*** Given text ***
[WATCH] Syria: the situation worsens in Ghouta as they are on ‘brink of disaster’

Residents of Ghouta face terrible conditions, as shortages of food, clean water and medicines persist

Ghouta, Syria (Photo: Lebarate)
Ghouta, Syria (Photo: Lebarate)

 

Despite escalating violence and escalating humanitarian needs, medical equipment and surgical supplies are being prevented from entering eastern Ghouta, Syria.

The plan to transfer critically ill patients to hospitals elsewhere has not been approved either, warned the UN health agency.

“Continuous and unimpeded humanitarian aid to eastern Ghouta is urgently needed, and medical evacuations of critically ill patients are long overdue,” said Elizabeth Hoff, World Health organisation (WHO) representative in Syria.

“I could try to describe to you how terrible the conditions are in which we are living, but the reality would still be worse,” said Abdel Hamid, who did not give his full name.

More than 400,000 people still live in the region bordering Damascus that was once a breadbasket for the capital city, but has endured many of the horrors of Syria’s six-year war.

The siege of eastern Ghouta, which suffered from the deadly 2013 sarin gas attack, which almost brought about a US intervention in the war, has continued for years, with conditions worsening. Siege Watch, a project that tracks blockades in Syria, said the area is “on the brink of disaster.”
*** End of Given text ***
*** Record set ***
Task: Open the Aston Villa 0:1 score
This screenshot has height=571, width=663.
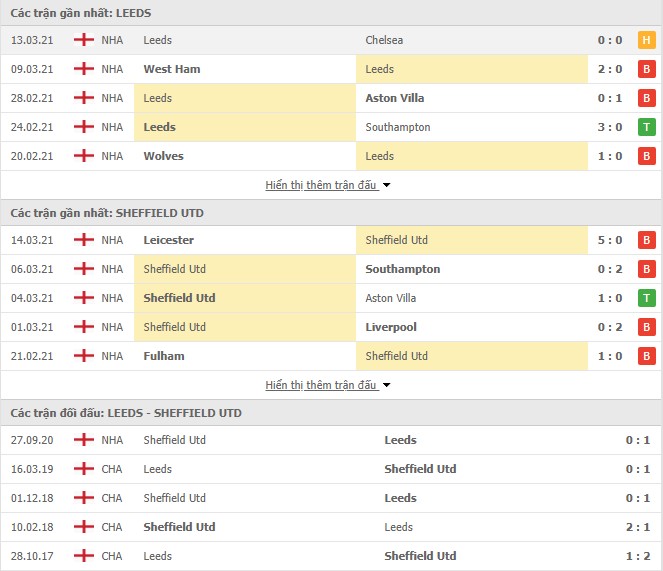Action: 610,98
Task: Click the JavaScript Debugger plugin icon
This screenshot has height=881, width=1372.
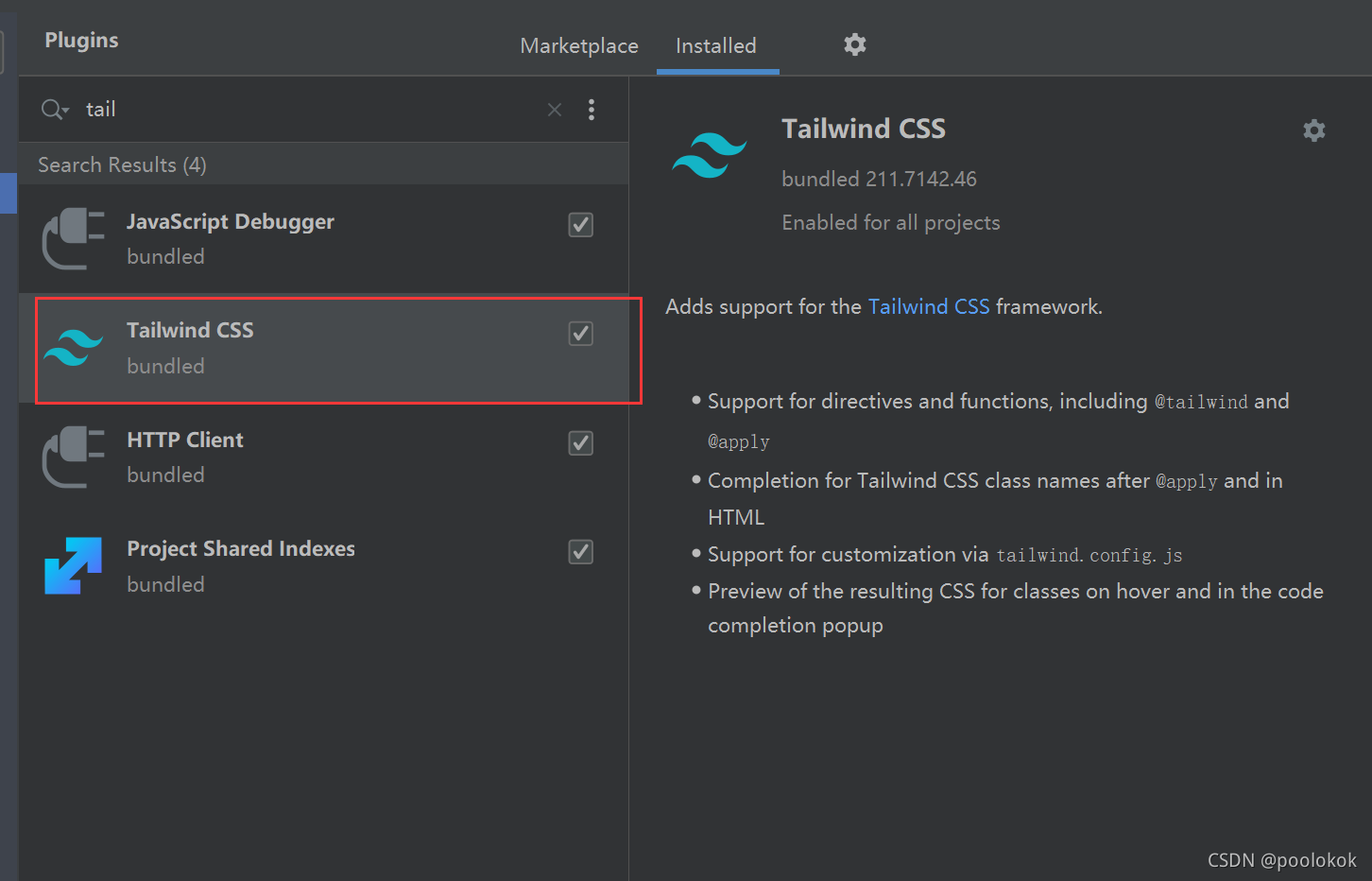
*** End of Record set ***
_List of tasks_:
**1.** According to the article on eastern Ghouta, how many people still live in the region?
**2.** Continue the article on eastern Ghouta from its last sentence.

_Response list_:
**1.** More than 400,000 people.

**2.**
In eastern Ghouta of Rural Damascus, local health authorities report that in just four days through 17 November, 84 people were killed, including 17 children and 6 women; and 659 people were injured, including 127 children and 87 women.

During the same period, more than 200 surgical operations were conducted in eastern Ghouta’s overwhelmed and under-resourced hospitals.

Smugglers have long been able to maintain supply lines for goods and foodstuffs. But this ended in April, after a major government offensive in the area tightened the blockage.

Aid workers and residents report that malnourishment among children is rife and there is an acute shortage of medicine and supplies. Most of the food that is found is too expensive and airstrikes and shellings continue to devastate the towns, with limited electricity and clean drinking water.

Eastern Ghouta is meant to be covered under a de-escalation agreement, brokered by Turkey, Iran and Russia, to reduce conflict across Syria in order to pave the way for talks on a political settlement.

The Syrian opposition is in disarray and forces loyal to the present, Assad, maintained their military momentum with the aid of allies in Moscow and Tehran, and thousands of Shia militia fighters from Iraq and Lebanon, are inching closer to a military victory in the six-year war.

On Thursday, the main Syrian opposition group, meeting in the Saudi capital, Riyadh, said it continued to reject any role for Assad at the start of a UN-sponsored interim period leading to a political transition. This position reduces the chances of a political breakthrough at the latest round of the UN peace talks in Geneva on Tuesday. The president’s future has for years been the repeated stumbling block in negotiations towards an agreement.

The lack of progress on peace talks will perpetuate the suffering of civilians in eastern Ghouta. The Assad regime’s siege and infighting between local rebel groups has further complicated aid deliveries, which are either routinely denied or allowed in in fits and starts. A Red Cross and Red Crescent joint convoy to the town of Douma 11 days ago was the first in three months, and only provided supplies for 21,500 people.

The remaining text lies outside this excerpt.